● Try it:
Your reply should hold only the lines from the records below where "computer" occurs.

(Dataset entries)
● ● ● ● ● ● ●

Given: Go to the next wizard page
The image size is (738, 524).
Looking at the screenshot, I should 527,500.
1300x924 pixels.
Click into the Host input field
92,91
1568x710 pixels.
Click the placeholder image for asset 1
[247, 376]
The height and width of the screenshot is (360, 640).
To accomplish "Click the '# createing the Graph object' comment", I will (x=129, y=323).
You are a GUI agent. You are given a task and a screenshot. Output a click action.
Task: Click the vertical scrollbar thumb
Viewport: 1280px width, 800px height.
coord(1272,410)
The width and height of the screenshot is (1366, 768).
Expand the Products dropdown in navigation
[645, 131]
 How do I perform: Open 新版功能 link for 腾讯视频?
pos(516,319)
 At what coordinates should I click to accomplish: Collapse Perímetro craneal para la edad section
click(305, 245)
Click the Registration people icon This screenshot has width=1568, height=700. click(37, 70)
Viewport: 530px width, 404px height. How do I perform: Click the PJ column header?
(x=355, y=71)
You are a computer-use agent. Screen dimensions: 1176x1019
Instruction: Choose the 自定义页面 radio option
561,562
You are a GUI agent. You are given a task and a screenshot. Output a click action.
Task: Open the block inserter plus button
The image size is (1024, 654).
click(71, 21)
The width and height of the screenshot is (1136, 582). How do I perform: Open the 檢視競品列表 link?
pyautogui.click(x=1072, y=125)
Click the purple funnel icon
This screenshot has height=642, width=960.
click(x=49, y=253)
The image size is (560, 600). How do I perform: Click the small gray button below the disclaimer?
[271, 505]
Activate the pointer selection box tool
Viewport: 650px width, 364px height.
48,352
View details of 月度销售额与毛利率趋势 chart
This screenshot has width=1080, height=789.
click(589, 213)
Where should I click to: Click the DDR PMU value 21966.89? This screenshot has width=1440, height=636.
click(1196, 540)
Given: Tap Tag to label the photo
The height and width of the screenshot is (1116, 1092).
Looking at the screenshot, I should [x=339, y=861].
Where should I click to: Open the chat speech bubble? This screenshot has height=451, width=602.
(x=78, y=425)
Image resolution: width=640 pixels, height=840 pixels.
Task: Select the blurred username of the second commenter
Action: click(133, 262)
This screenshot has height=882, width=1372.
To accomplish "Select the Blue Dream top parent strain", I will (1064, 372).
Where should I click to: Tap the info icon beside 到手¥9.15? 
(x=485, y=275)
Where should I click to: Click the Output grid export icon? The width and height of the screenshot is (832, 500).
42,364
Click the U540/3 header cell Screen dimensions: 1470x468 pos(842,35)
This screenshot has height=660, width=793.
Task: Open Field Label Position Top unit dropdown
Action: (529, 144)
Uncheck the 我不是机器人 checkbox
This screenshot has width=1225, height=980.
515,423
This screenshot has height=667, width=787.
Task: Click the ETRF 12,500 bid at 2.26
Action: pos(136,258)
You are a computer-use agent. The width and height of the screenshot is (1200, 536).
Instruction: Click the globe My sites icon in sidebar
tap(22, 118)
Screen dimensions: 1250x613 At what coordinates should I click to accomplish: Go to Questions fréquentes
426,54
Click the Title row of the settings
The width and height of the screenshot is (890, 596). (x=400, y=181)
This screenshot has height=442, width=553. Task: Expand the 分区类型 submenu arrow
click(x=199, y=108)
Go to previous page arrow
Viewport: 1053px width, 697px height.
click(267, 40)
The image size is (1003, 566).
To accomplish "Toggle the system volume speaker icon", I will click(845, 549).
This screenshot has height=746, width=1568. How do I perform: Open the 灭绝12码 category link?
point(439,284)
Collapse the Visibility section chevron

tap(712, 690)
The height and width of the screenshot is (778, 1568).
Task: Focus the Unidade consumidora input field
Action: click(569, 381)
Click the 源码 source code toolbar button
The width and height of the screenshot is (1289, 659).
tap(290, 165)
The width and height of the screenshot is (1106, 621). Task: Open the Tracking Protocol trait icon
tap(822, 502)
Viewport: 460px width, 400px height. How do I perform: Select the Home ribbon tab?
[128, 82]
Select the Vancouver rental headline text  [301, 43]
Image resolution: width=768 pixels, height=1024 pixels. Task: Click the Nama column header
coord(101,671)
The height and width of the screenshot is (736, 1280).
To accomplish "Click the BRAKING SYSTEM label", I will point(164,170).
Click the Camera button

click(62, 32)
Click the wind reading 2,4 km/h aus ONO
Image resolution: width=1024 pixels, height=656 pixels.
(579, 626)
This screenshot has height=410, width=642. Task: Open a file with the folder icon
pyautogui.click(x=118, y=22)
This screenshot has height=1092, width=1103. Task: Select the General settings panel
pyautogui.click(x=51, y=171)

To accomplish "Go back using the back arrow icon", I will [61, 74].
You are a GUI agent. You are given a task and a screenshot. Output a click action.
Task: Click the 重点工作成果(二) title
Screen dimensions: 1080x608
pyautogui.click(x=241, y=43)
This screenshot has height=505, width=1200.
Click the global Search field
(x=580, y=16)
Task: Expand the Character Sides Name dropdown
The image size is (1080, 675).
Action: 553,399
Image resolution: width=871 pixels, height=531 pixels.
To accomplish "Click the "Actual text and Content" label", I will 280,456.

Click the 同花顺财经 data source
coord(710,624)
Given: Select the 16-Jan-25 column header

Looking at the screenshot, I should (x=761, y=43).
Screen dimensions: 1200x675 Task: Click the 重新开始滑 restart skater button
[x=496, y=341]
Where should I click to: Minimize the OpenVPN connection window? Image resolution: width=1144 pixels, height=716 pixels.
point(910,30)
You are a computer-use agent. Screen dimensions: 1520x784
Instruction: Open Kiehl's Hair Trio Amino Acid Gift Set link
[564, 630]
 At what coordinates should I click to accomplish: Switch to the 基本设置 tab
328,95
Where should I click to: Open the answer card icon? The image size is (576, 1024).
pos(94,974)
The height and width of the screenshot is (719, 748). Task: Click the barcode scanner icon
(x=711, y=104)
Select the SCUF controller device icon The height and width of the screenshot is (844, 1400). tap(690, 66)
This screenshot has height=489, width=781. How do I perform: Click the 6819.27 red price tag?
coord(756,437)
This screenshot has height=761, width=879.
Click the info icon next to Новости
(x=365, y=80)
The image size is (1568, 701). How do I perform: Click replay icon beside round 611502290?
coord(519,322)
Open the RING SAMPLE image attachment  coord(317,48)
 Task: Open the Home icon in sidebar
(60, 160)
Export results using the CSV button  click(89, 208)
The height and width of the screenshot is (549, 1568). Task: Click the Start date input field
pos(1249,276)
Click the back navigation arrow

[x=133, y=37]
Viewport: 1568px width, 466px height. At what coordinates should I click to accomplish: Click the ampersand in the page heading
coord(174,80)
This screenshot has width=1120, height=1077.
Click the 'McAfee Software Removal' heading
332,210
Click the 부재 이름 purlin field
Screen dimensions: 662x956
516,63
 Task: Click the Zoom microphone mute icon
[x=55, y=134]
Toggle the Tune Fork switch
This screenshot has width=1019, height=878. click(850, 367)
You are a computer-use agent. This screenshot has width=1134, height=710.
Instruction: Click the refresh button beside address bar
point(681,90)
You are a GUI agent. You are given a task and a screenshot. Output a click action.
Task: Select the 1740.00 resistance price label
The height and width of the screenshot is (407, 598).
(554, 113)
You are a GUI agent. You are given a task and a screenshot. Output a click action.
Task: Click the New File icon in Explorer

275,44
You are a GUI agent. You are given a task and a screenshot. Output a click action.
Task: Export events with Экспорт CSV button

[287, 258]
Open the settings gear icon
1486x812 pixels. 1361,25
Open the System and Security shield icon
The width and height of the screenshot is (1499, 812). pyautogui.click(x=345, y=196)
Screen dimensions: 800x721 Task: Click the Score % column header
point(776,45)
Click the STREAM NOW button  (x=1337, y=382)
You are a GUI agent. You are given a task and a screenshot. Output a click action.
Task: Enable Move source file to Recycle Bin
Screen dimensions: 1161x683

● ● ● ● ● ● ●

● Exercise result:
You are a computer-use agent. Screen dimensions: 1176x1019
You are a computer-use agent. The width and height of the screenshot is (1200, 536).
You are a computer-use agent. Screen dimensions: 1520x784
You are a computer-use agent. This screenshot has width=1134, height=710.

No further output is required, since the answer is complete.